— start Material for this exercise —
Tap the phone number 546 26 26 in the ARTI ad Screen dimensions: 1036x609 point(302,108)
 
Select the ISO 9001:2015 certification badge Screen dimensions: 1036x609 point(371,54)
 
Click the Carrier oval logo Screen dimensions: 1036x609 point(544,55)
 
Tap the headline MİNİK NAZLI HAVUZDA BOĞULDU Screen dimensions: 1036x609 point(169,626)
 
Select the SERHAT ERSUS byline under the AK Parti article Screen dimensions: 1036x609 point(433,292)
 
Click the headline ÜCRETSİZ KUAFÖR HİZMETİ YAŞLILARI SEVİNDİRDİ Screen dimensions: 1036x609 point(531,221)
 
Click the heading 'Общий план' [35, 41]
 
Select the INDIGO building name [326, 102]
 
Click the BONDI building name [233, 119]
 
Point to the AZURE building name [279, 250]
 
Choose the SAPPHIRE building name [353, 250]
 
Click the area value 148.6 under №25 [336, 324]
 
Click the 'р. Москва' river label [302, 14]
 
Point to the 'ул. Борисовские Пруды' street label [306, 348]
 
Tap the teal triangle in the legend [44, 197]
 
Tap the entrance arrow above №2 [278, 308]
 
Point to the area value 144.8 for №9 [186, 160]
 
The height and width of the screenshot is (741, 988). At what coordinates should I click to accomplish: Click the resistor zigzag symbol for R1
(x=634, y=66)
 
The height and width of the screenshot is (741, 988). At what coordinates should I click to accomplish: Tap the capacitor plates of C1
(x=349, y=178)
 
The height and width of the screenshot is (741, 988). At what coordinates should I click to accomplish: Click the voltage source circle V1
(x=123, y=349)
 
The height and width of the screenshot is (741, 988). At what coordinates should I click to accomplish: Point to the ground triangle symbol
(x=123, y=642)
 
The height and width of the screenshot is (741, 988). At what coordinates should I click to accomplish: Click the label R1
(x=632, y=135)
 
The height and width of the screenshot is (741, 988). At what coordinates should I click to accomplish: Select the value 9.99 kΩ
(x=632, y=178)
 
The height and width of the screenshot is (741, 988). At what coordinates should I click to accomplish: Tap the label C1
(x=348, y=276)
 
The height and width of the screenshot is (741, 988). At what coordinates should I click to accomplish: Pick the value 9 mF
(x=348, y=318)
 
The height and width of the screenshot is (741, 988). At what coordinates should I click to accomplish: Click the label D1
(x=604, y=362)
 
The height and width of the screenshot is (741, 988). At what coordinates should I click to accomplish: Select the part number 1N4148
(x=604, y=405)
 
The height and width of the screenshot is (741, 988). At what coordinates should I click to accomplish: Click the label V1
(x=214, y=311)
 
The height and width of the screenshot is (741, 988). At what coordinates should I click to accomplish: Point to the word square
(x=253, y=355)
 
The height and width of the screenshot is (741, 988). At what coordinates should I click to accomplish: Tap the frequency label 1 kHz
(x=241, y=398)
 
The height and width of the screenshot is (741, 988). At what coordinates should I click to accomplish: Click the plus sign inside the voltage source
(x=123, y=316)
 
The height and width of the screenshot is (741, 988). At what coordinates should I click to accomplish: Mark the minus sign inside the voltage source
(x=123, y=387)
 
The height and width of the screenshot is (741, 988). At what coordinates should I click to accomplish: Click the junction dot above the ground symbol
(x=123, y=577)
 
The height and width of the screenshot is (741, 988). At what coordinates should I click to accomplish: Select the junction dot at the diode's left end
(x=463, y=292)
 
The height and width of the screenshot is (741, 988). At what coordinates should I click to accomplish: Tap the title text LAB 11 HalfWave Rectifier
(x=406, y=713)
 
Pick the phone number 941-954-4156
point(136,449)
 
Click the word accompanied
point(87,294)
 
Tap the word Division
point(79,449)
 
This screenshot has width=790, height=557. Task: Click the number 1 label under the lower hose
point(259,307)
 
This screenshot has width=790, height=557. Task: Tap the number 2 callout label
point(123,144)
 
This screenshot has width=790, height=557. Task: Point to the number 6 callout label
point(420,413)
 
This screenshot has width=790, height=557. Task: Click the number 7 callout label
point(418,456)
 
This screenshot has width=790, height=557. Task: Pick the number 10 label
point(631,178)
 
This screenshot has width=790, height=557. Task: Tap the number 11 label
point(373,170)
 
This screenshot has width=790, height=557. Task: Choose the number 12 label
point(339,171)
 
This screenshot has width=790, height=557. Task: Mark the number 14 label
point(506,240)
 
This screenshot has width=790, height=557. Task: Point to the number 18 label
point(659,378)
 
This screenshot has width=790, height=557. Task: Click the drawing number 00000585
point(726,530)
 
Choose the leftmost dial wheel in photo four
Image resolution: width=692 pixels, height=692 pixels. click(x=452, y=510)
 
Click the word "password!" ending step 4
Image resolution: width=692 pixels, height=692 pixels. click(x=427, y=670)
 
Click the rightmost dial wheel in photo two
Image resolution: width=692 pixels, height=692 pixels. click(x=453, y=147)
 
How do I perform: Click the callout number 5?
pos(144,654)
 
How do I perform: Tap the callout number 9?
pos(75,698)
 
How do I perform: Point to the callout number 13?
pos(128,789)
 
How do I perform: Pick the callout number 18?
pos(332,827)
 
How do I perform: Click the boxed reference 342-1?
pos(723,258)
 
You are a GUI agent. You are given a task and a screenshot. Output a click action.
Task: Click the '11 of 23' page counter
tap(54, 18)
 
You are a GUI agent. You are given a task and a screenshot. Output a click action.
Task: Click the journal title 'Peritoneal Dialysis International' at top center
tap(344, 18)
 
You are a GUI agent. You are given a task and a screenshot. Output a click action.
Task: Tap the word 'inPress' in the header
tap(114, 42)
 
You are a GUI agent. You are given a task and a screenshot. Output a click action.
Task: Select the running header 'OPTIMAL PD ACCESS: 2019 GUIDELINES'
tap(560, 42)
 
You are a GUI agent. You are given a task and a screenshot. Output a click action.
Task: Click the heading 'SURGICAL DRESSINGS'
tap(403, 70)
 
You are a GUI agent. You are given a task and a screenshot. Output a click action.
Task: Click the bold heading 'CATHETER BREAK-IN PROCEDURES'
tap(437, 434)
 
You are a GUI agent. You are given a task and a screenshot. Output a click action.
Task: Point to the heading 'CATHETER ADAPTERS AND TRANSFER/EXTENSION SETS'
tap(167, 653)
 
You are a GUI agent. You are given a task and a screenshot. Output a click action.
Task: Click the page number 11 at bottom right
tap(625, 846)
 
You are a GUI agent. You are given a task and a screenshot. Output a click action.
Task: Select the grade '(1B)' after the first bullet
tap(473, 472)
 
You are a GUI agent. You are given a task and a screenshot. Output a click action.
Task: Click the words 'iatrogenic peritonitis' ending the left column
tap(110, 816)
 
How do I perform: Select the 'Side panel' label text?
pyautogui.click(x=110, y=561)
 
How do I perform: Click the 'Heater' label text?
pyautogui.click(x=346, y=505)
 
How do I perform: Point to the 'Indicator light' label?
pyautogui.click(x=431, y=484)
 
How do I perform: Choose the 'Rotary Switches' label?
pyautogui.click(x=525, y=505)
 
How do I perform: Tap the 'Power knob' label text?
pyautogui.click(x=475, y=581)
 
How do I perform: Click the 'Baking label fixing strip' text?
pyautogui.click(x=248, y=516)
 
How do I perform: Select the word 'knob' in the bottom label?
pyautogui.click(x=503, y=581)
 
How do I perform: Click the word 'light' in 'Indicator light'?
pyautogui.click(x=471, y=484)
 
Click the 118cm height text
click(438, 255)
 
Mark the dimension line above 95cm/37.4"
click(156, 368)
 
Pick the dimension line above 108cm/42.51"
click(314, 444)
— end Material for this exercise —
■ Problem statement:
Repeat all of the items above word for word, from the first through the last.

■ Response to the exercise:
Tap the phone number 546 26 26 in the ARTI ad Screen dimensions: 1036x609 point(302,108)
 
Select the ISO 9001:2015 certification badge Screen dimensions: 1036x609 point(371,54)
 
Click the Carrier oval logo Screen dimensions: 1036x609 point(544,55)
 
Tap the headline MİNİK NAZLI HAVUZDA BOĞULDU Screen dimensions: 1036x609 point(169,626)
 
Select the SERHAT ERSUS byline under the AK Parti article Screen dimensions: 1036x609 point(433,292)
 
Click the headline ÜCRETSİZ KUAFÖR HİZMETİ YAŞLILARI SEVİNDİRDİ Screen dimensions: 1036x609 point(531,221)
 
Click the heading 'Общий план' [35, 41]
 
Select the INDIGO building name [326, 102]
 
Click the BONDI building name [233, 119]
 
Point to the AZURE building name [279, 250]
 
Choose the SAPPHIRE building name [353, 250]
 
Click the area value 148.6 under №25 [336, 324]
 
Click the 'р. Москва' river label [302, 14]
 
Point to the 'ул. Борисовские Пруды' street label [306, 348]
 
Tap the teal triangle in the legend [44, 197]
 
Tap the entrance arrow above №2 [278, 308]
 
Point to the area value 144.8 for №9 [186, 160]
 
The height and width of the screenshot is (741, 988). At what coordinates should I click to accomplish: Click the resistor zigzag symbol for R1
(x=634, y=66)
 
The height and width of the screenshot is (741, 988). At what coordinates should I click to accomplish: Tap the capacitor plates of C1
(x=349, y=178)
 
The height and width of the screenshot is (741, 988). At what coordinates should I click to accomplish: Click the voltage source circle V1
(x=123, y=349)
 
The height and width of the screenshot is (741, 988). At what coordinates should I click to accomplish: Point to the ground triangle symbol
(x=123, y=642)
 
The height and width of the screenshot is (741, 988). At what coordinates should I click to accomplish: Click the label R1
(x=632, y=135)
 
The height and width of the screenshot is (741, 988). At what coordinates should I click to accomplish: Select the value 9.99 kΩ
(x=632, y=178)
 
The height and width of the screenshot is (741, 988). At what coordinates should I click to accomplish: Tap the label C1
(x=348, y=276)
 
The height and width of the screenshot is (741, 988). At what coordinates should I click to accomplish: Pick the value 9 mF
(x=348, y=318)
 
The height and width of the screenshot is (741, 988). At what coordinates should I click to accomplish: Click the label D1
(x=604, y=362)
 
The height and width of the screenshot is (741, 988). At what coordinates should I click to accomplish: Select the part number 1N4148
(x=604, y=405)
 
The height and width of the screenshot is (741, 988). At what coordinates should I click to accomplish: Click the label V1
(x=214, y=311)
 
The height and width of the screenshot is (741, 988). At what coordinates should I click to accomplish: Point to the word square
(x=253, y=355)
 
The height and width of the screenshot is (741, 988). At what coordinates should I click to accomplish: Tap the frequency label 1 kHz
(x=241, y=398)
 
The height and width of the screenshot is (741, 988). At what coordinates should I click to accomplish: Click the plus sign inside the voltage source
(x=123, y=316)
 
The height and width of the screenshot is (741, 988). At what coordinates should I click to accomplish: Mark the minus sign inside the voltage source
(x=123, y=387)
 
The height and width of the screenshot is (741, 988). At what coordinates should I click to accomplish: Click the junction dot above the ground symbol
(x=123, y=577)
 
The height and width of the screenshot is (741, 988). At what coordinates should I click to accomplish: Select the junction dot at the diode's left end
(x=463, y=292)
 
The height and width of the screenshot is (741, 988). At what coordinates should I click to accomplish: Tap the title text LAB 11 HalfWave Rectifier
(x=406, y=713)
 
Pick the phone number 941-954-4156
point(136,449)
 
Click the word accompanied
point(87,294)
 
Tap the word Division
point(79,449)
 
This screenshot has width=790, height=557. Task: Click the number 1 label under the lower hose
point(259,307)
 
This screenshot has width=790, height=557. Task: Tap the number 2 callout label
point(123,144)
 
This screenshot has width=790, height=557. Task: Point to the number 6 callout label
point(420,413)
 
This screenshot has width=790, height=557. Task: Click the number 7 callout label
point(418,456)
 
This screenshot has width=790, height=557. Task: Pick the number 10 label
point(631,178)
 
This screenshot has width=790, height=557. Task: Tap the number 11 label
point(373,170)
 
This screenshot has width=790, height=557. Task: Choose the number 12 label
point(339,171)
 
This screenshot has width=790, height=557. Task: Mark the number 14 label
point(506,240)
 
This screenshot has width=790, height=557. Task: Point to the number 18 label
point(659,378)
 
This screenshot has width=790, height=557. Task: Click the drawing number 00000585
point(726,530)
 
Choose the leftmost dial wheel in photo four
Image resolution: width=692 pixels, height=692 pixels. click(x=452, y=510)
 
Click the word "password!" ending step 4
Image resolution: width=692 pixels, height=692 pixels. click(x=427, y=670)
 
Click the rightmost dial wheel in photo two
Image resolution: width=692 pixels, height=692 pixels. click(x=453, y=147)
 
How do I perform: Click the callout number 5?
pos(144,654)
 
How do I perform: Tap the callout number 9?
pos(75,698)
 
How do I perform: Point to the callout number 13?
pos(128,789)
 
How do I perform: Pick the callout number 18?
pos(332,827)
 
How do I perform: Click the boxed reference 342-1?
pos(723,258)
 
You are a GUI agent. You are given a task and a screenshot. Output a click action.
Task: Click the '11 of 23' page counter
tap(54, 18)
 
You are a GUI agent. You are given a task and a screenshot. Output a click action.
Task: Click the journal title 'Peritoneal Dialysis International' at top center
tap(344, 18)
 
You are a GUI agent. You are given a task and a screenshot. Output a click action.
Task: Tap the word 'inPress' in the header
tap(114, 42)
 
You are a GUI agent. You are given a task and a screenshot. Output a click action.
Task: Select the running header 'OPTIMAL PD ACCESS: 2019 GUIDELINES'
tap(560, 42)
 
You are a GUI agent. You are given a task and a screenshot. Output a click action.
Task: Click the heading 'SURGICAL DRESSINGS'
tap(403, 70)
 
You are a GUI agent. You are given a task and a screenshot. Output a click action.
Task: Click the bold heading 'CATHETER BREAK-IN PROCEDURES'
tap(437, 434)
 
You are a GUI agent. You are given a task and a screenshot. Output a click action.
Task: Point to the heading 'CATHETER ADAPTERS AND TRANSFER/EXTENSION SETS'
tap(167, 653)
 
You are a GUI agent. You are given a task and a screenshot. Output a click action.
Task: Click the page number 11 at bottom right
tap(625, 846)
 
You are a GUI agent. You are given a task and a screenshot. Output a click action.
Task: Select the grade '(1B)' after the first bullet
tap(473, 472)
 
You are a GUI agent. You are given a task and a screenshot. Output a click action.
Task: Click the words 'iatrogenic peritonitis' ending the left column
tap(110, 816)
 
How do I perform: Select the 'Side panel' label text?
pyautogui.click(x=110, y=561)
 
How do I perform: Click the 'Heater' label text?
pyautogui.click(x=346, y=505)
 
How do I perform: Point to the 'Indicator light' label?
pyautogui.click(x=431, y=484)
 
How do I perform: Choose the 'Rotary Switches' label?
pyautogui.click(x=525, y=505)
 
How do I perform: Tap the 'Power knob' label text?
pyautogui.click(x=475, y=581)
 
How do I perform: Click the 'Baking label fixing strip' text?
pyautogui.click(x=248, y=516)
 
How do I perform: Select the word 'knob' in the bottom label?
pyautogui.click(x=503, y=581)
 
How do I perform: Click the word 'light' in 'Indicator light'?
pyautogui.click(x=471, y=484)
 
Click the 118cm height text
click(438, 255)
 
Mark the dimension line above 95cm/37.4"
click(156, 368)
 
Pick the dimension line above 108cm/42.51"
click(314, 444)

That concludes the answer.